EXERCISE INPUT START
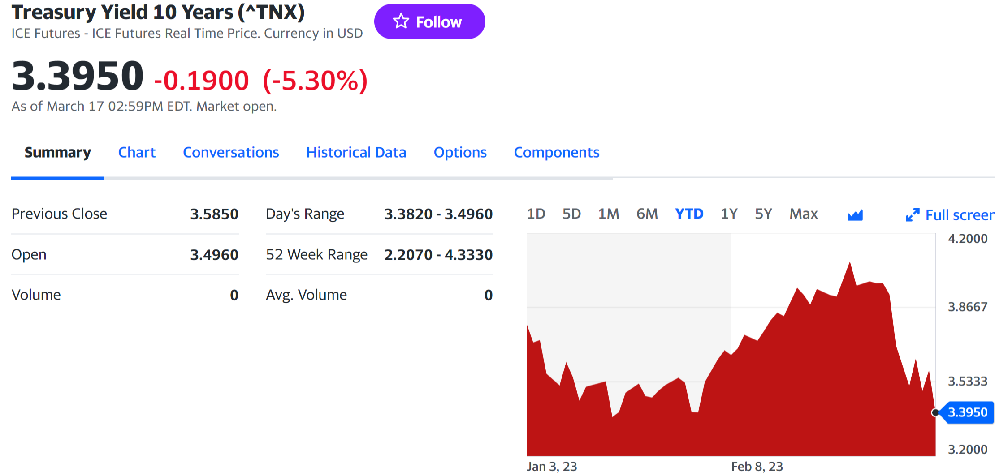Select the 6M chart range
Viewport: 995px width, 476px height.
click(647, 214)
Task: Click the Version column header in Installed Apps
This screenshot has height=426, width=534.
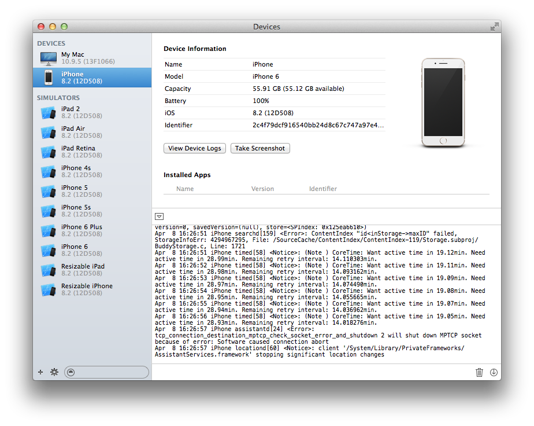Action: 262,189
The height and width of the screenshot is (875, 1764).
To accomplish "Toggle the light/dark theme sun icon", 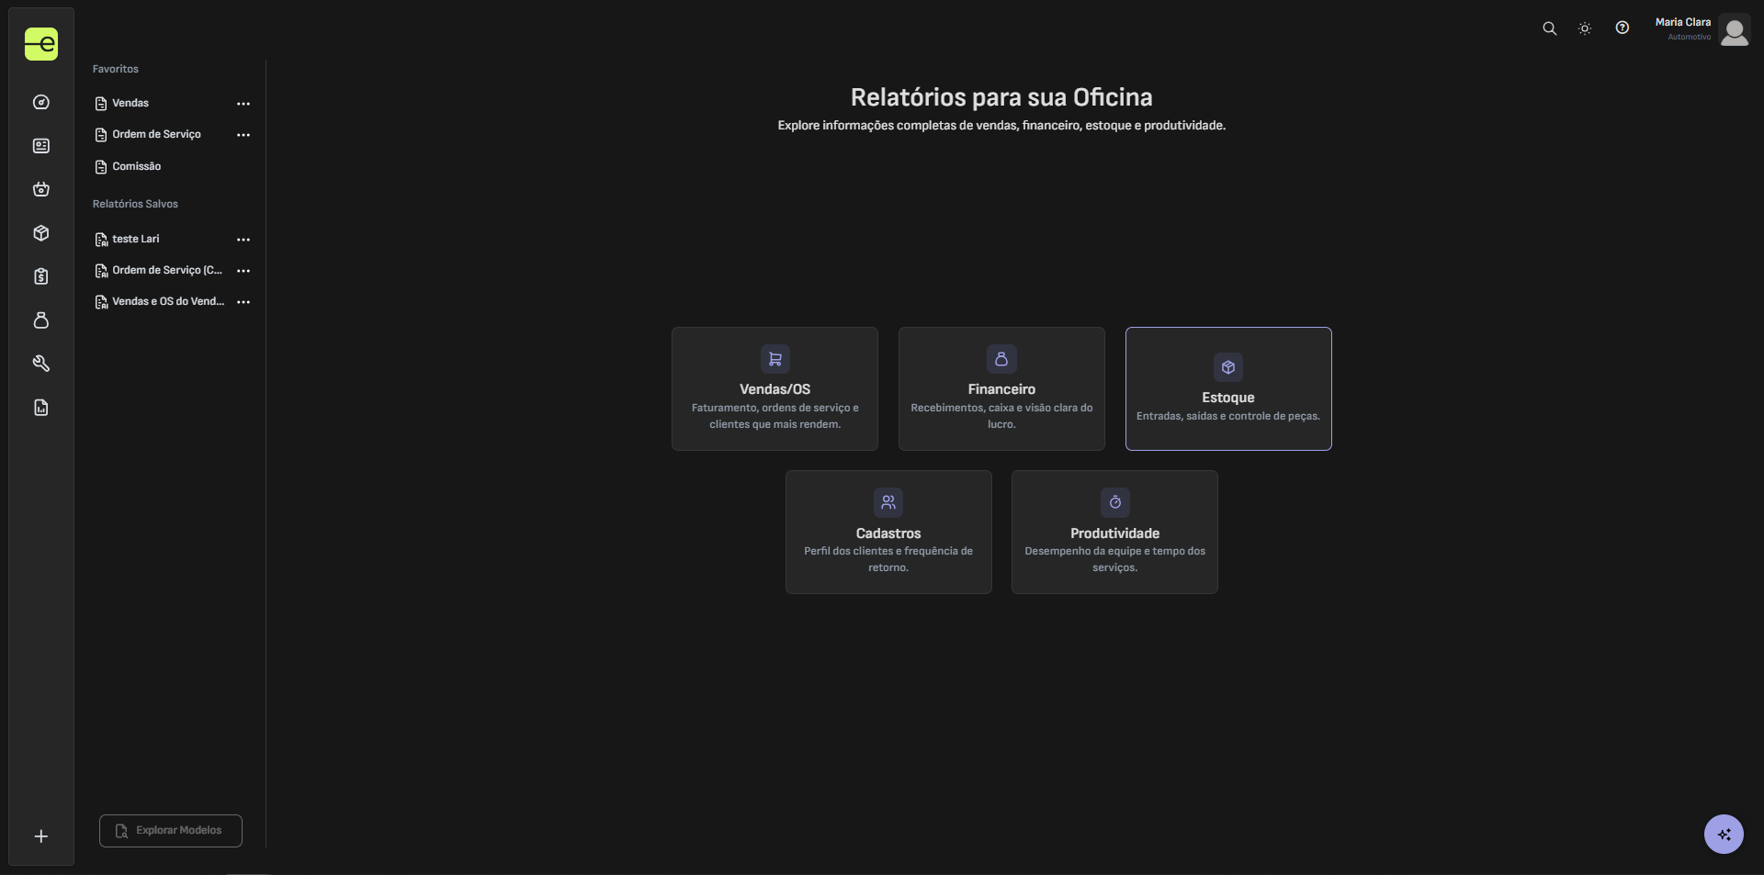I will [x=1585, y=28].
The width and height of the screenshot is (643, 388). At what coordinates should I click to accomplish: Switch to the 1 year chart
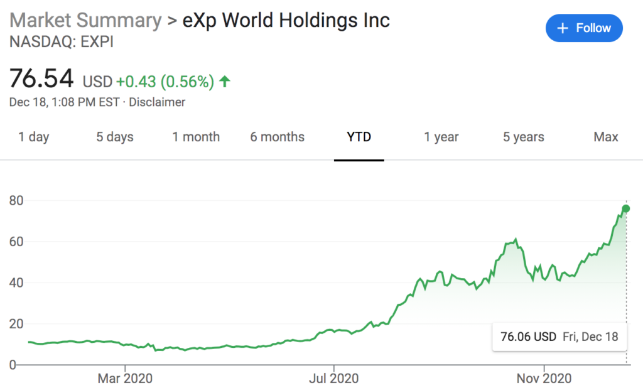pos(441,137)
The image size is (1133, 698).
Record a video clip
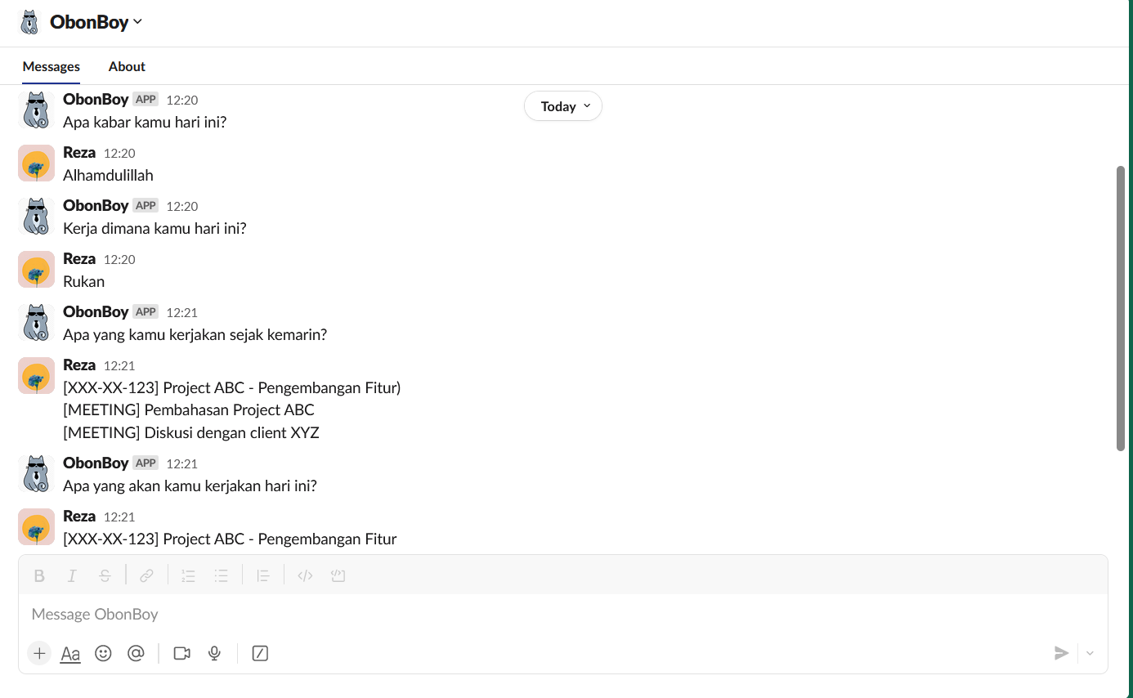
EXERCISE INPUT END
**WHAT YOU SHOULD DO**
Every line from the one with "The width and" to the end of the records above should be restated word for word, and no picture belongs in the copy.

**EXERCISE SOLUTION**
The width and height of the screenshot is (643, 388). At what coordinates should I click to accomplish: Switch to the 1 year chart
pos(441,137)
The image size is (1133, 698).
Record a video clip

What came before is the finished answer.